ロシア紙ベドモスチは穀物市場関係者の話として、農家が長年にわたって不満を漏らしていた穀物輸出関税を、少なくとも年末まで撤廃することを検討していると報じた。
農業省は声明で、黒海経由の輸送に対する脅威に対抗するため、穀物輸出の迂回ルートの確保に取り組む作業部会を設置したと表明。また生産者への補助金、融資期間の延長、余剰穀物を家畜飼料として活用する仕組み、鉄道輸送への補助金、さらに政府による穀物市場への介入についても検討していることを明らかにした。
アナリストらは、バルト海やカスピ海に面した穀物ターミナルを通じてロシア産穀物が輸出される可能性があると指摘している。
ロシアとウクライナが相手の港湾や船舶への攻撃を激化させていることで、両国の穀物ターミナルが閉鎖に追い込まれた。

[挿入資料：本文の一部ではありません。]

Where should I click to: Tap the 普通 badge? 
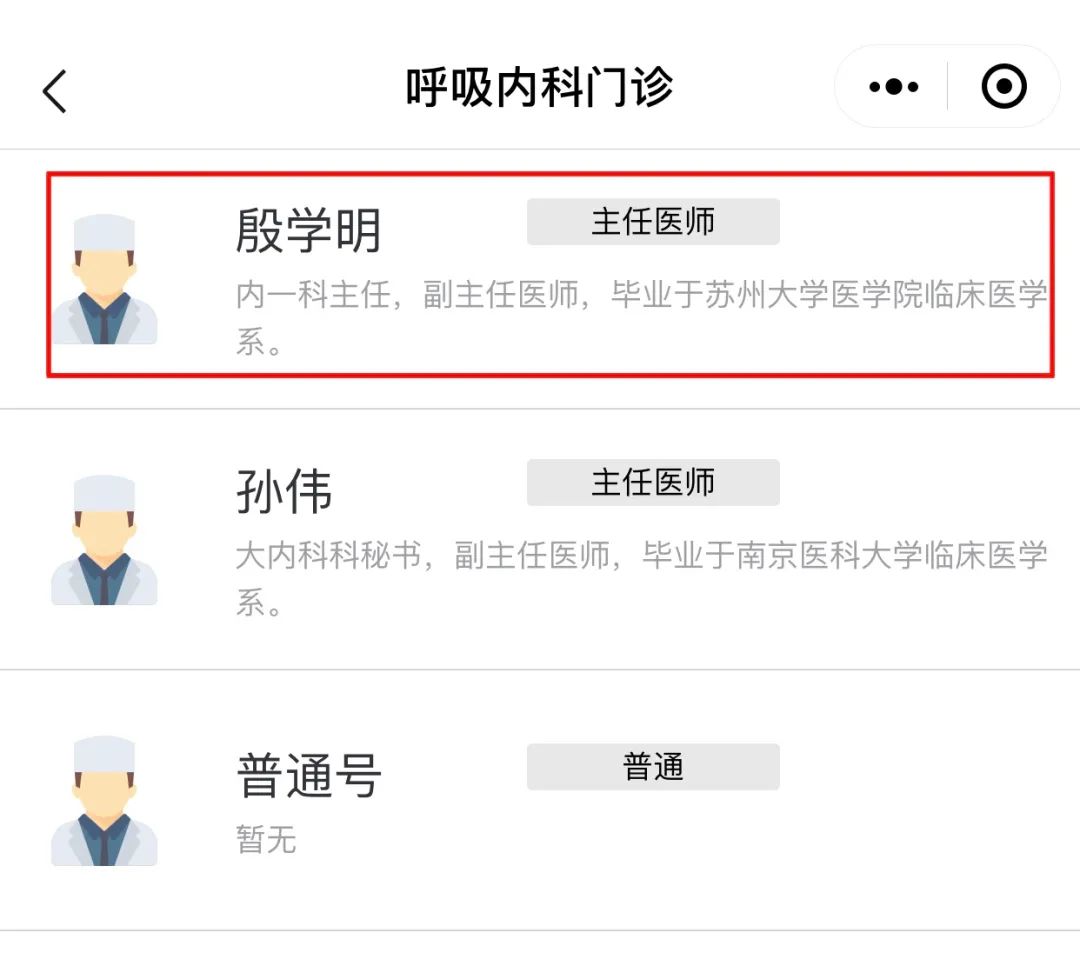(x=653, y=767)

このため今は輸出のピークシーズンながら、荷主は積み荷の遅延やキャンセルを迫られている。
コンサルティング会社ソベコンによると、かつてはロシアの穀物輸出全体の7割を占めていた黒海およびアゾフ海の港湾を経由した出荷がほぼ停止している。
ロシア国内の小麦価格は、豊富な供給に加えて穀物輸出が困難なことから下落している。
2025年の穀物生産量がロシア最大だったスタヴロポリ地方のウラジミロフ知事は25日、政府に対して国内市場に介入するように要請した。ウラジミロフ氏は「当地方では豊作となったが、現在の買い取り価格は低く、生産コストをかろうじて賄える程度だ。これによって農業生産者の手足が縛られている」と訴えた。
ロシアのプーチン大統領は先週、ロシアが今シーズンに約6000万トンの穀物を輸出できるとの推計を発表した。ソベコンの予測によると、ロシアの穀物輸出量は7月に195万トンにとどまっていたが、8月には220万トンへ増加するとみられる。